Je ne suis pas sûr d'être capable de critiquer "Saving Mr. Banks" (Comme d'habitude le titre français est à l'Est, comme le vent du même nom) de manière objective : j'ai adoré et adore toujours le "Mary Poppins" de l'oncle Walt, malgré les années, malgré la saveur quelque peu surannée qu'elles ont donné au morceau de sucre et aux ramoneurs dansant de Londres. Non, je n'ai pas pu regarder le film d'un œil objectif parce que comme pas mal de fan, je guettais Mary... Et si vous décidez de le visionner pour cette raison, autant dire que vous serez déçu(e), car de Mary on ne voit, hé bien, que l'ombre, la silhouette plus exactement, esquissée derrière Pamela L. Travers, magnifiquement campée par Emma Thompson. L'actrice parvient à donner au personnage tout son caractère, sa froide rigueur, tout en laissant deviner une femme triste, ce qu'était probablement Travers lorsqu'on se penche sur sa biographie.

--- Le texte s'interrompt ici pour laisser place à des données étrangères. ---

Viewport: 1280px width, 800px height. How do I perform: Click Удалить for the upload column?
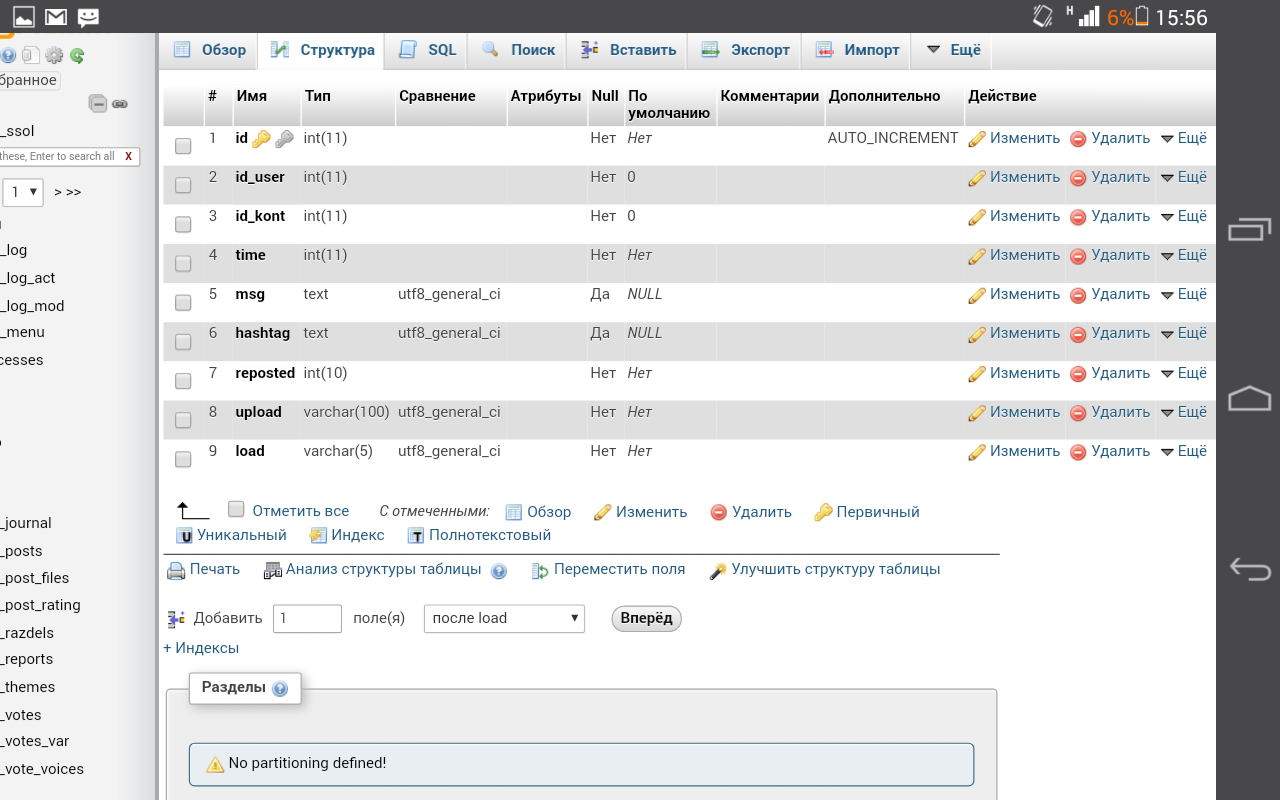1110,412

Face à elle, Tom Hanks poste un Disney tout en courbettes, en auto-satisfaction et en paternalisme à la fois sympathique et manipulateur, dont il est difficile de dire à quel point il est sincère (et un regard à la biographie de Disney ne plaide pas franchement en faveur de la sincérité). Les autres acteurs, s'ils ont des rôles plus effacés, sont efficaces sans trop en faire, là où on pourrait craindre une débauche de bonheur forcené et artificiel. Par ailleurs le scénario rend hommage à cette équipe qui essuya davantage le mécontentement de Travers que Disney lui-même, équipe à qui l'on doit les mémorables chansons de Mary Poppins.

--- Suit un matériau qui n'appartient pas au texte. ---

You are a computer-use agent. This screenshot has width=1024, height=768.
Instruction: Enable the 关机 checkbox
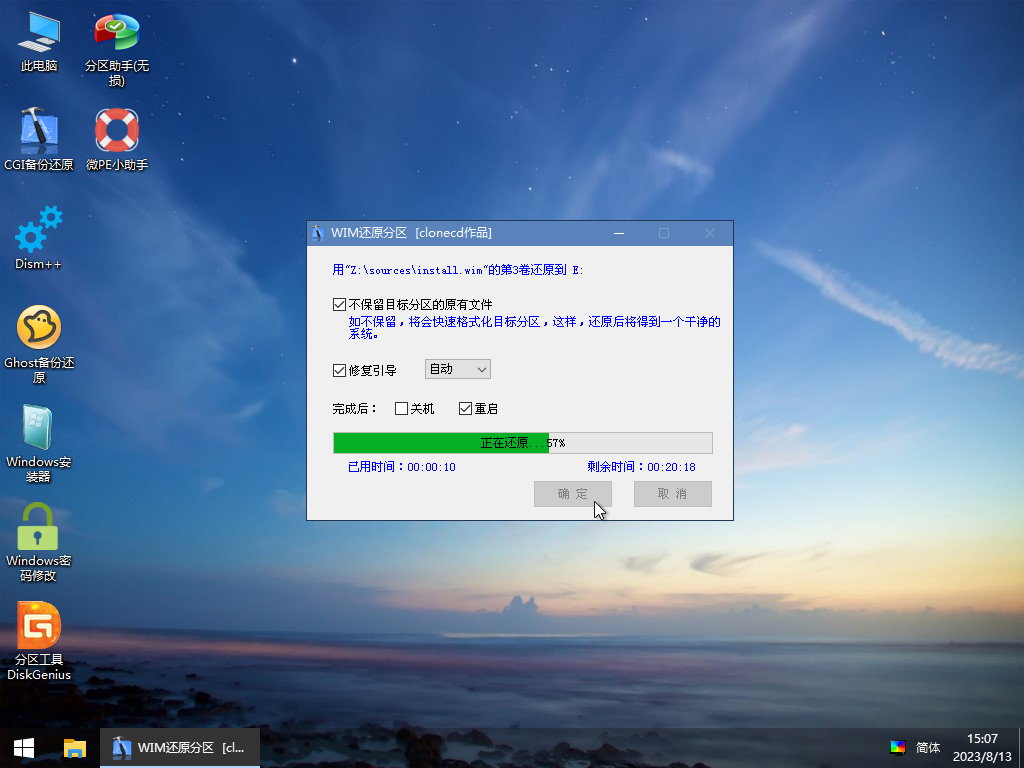tap(402, 408)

Le film est magnifiquement réalisé et , s'il n'a aucune touche de fantastique ou de merveilleux, emprunte beaucoup dans son esthétique et sa mise en scène aux contes et aux livres d'enfants, au travers de quelques plans iconiques de l'enfance de Travers, petit ange blond très vite rattrapé par la réalité où un père conteur meurt de son alcoolisme. Si le drame est un peu trop monté en pathos dans le film - nous sommes chez Disney - reste qu'il ne fait que suggérer à quel point les auteurs, y compris de merveilleux, plongent leur imagination dans des souffrances irrésolues, une sorte de paradoxe de clown triste qui servira aussi de conclusion au duel entre Travers et Disney.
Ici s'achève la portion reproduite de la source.